Many of the latter images – showing both the whole garment and, pleasingly, on the facing page, a detail from it – are given the full-page, clean, white, context-free background treatment that signals “significant art object”.
While the designs are arresting, even mouth-watering, the cumulative effect, particularly alongside Jenkins and et al’s distinctly human story, is chilly and alienating. It raises the question not of whether contemporary fashion should be admitted into the hallowed halls of museums and galleries but whether it is enhanced by being so. The status of the industry and its creative forces might be, but perhaps not the individual garments, which are, or should be, designed for the dynamic human body.
Whatever prevents clothing from becoming an acceptable, mainstream interest isn’t obviated by a lurch to the other end of the pole that elevates outfits to artefacts.
Unfortunately these textual and illustrative treatments add up to a perfect illustration of the view Jenkins and his co-authors object to – that home-grown fashion sprang fully formed into the world in 1999. All notions of the past are absent. Peter Shand’s introduction attempts something of an historical overview, but is more concerned with cultural identity and the extent of home-grown fashion’s uniqueness.
The profiles themselves amount to little more than rather pedestrian, if dressed up, magazine-style, narrative-plus-quote features, as in “The process of designing for de Pont is, in her words, ‘in the alignment of the stars’”; “The switch from Zambesi’s work practices and aesthetics to those of Street Life was not an easy one for Helen to negotiate”; and, “After almost two decades of designing high-end ready-to-wear, made-to-measure bridal and couture garments, Mitchell began a concerted expansion of her business in 2006.”
Readers might well have expected something altogether more scholarly and thoughtful, given that Te Papa has an extensive costume collection, and that Lassig specialised in fashion history. Some have hailed her book as “seminal”. Yet it seems to go little further than fashion journo Stacey Gregg’s Undressed: New Zealand Fashion Designers Tell Their Stories (Penguin, 2003).
Perhaps what these enthusiasts mean is that they are delighted to at last see fashion elevated to art status. Whatever you make of it, though, this isn’t a volume many are likely to read cover to cover; at best, it’s a reference book, complete with designer facts, glossary and a listing of the last 20 years’ major design events, to return to as the need or mood takes us.

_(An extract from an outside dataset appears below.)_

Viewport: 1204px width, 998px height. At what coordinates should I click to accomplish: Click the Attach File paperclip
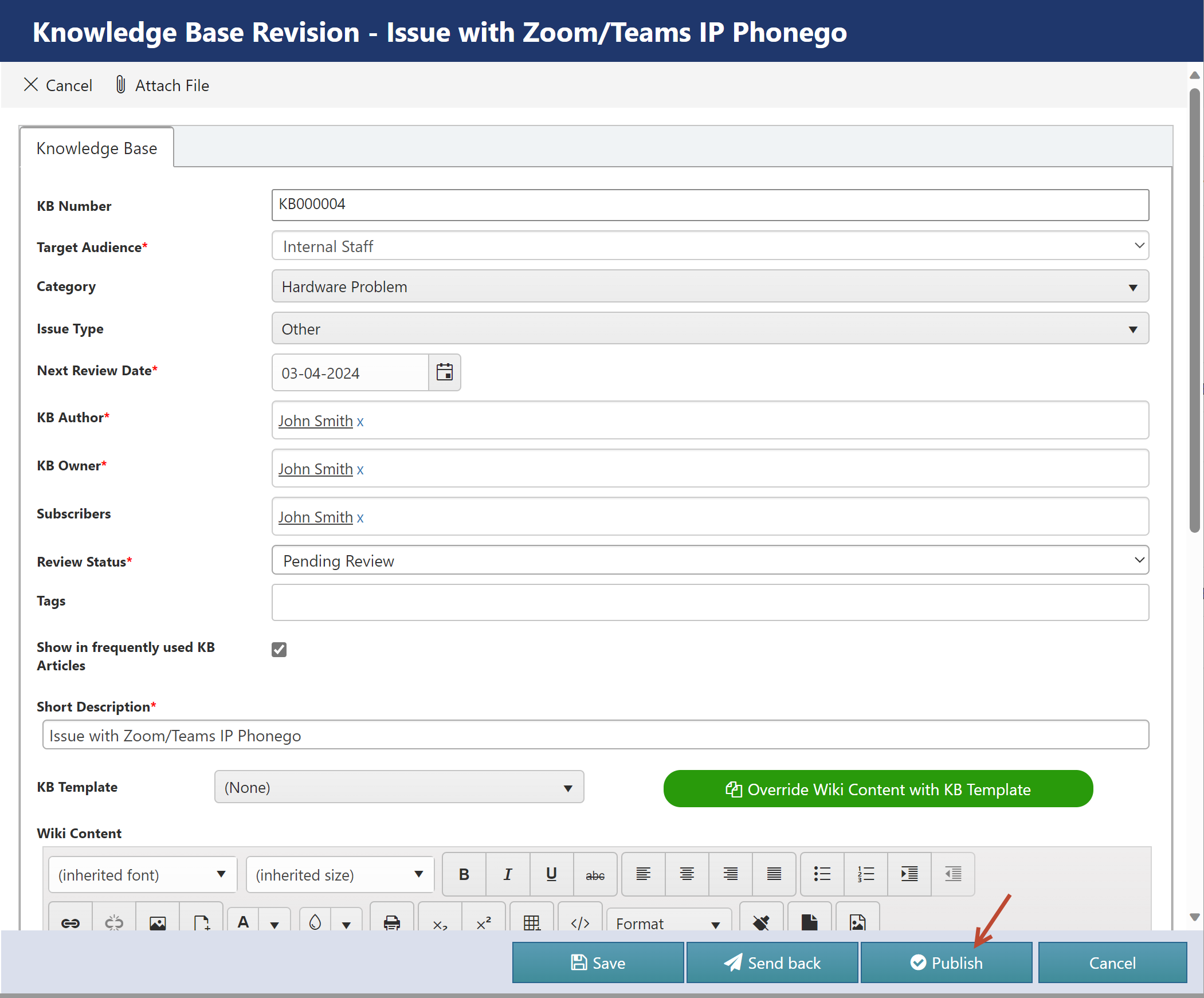click(121, 85)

Fashion will never represent the pinnacle of human of achievement. It can be venal and vacuous, its writers capable of producing some of the silliest prose you will ever read, and bequeathing us irritating singulars, like pant and legging. And it relies too heavily on foreign sweatshops, starving models and glamorised youth. Nonetheless, fashion is what you and I deal in every day, what others show us of themselves and what we show them of us. How can that not be significant and fascinating?